Methods:  The present analysis involved ART-naïve subjects who received EFV (with or without nelfinavir [NFV]) plus 2 nucleoside analogues (zidovudine/lamivudine [AZT/3TC] or stavudine [d4T]+didanosine [ddI]) in ACTG 384, and contributed specimens to the ACTG Human DNA Repository under Protocol A5128. Population pharmacokinetics was estimated from a non-linear mixed effects model assuming 1 compartment and first-order absorption. Wee identified 9 single nucleotide polymorphisms (SNP) in CYP2B6, 3A4, 3A5, 2C19, and MDR1. For analyses of EFV exposure, plasma EFV AUC_24h values in the top quartile were compared with values in the lower 3 quartiles. Virologic and toxicity failure analyses were limited to subjects who received EFV without NFV. Main effects and gene-gene interactions were explored using multifactor dimensionality reduction.

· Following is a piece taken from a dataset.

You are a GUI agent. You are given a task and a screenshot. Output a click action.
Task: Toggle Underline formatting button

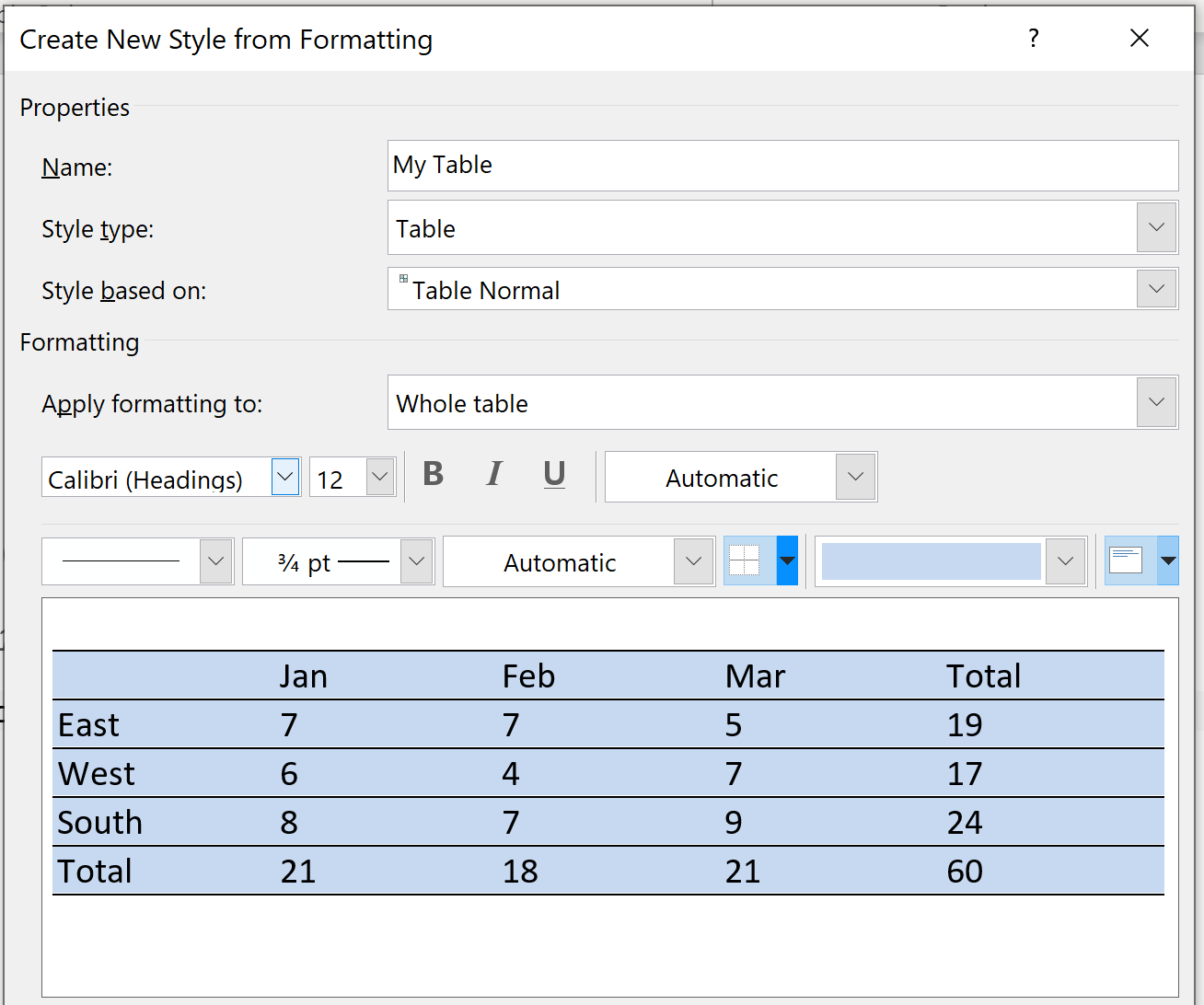pyautogui.click(x=554, y=475)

Results:  The 305 study subjects included were 49% white, 33% black, and 16% Hispanic. Plasma EFV AUC_24h values in the top quartile were predicted by CYP2B6 516G>T in the total cohort, and among whites and blacks analyzed separately (accuracy = 73%, 80%, and 69%, respectively; p <0.001 for each). Among whites a 2-gene interaction between CYP2B6 516G>T and MDR1 2677G>T predicted higher plasma EFV exposure (82% accuracy, p <0.001). In blacks an interaction between CYP2B6 516G>T and CYP3A5 6896A>G predicted EFV exposure (64% accuracy, p <0.013). Among 155 subjects who received EFV without NFV, decreased virologic failure was predicted by an interaction between MDR1 2677G>T and CYP2B6 516G>T (65% accuracy, p <0.001), and increased toxicity failure by an interaction between MDR1 2677G>T and MDR1 3435C>T (71% accuracy, p <0.001). MDR1 3435C>T and 2566G>T were in linkage disequilibrium.

Conclusions:  Interactions between variant drug metabolism and transporter genes may predict EFV pharmacokinetics and treatment responses. The predictive accuracy of gene-gene interactions may differ among racial/ethnic groups.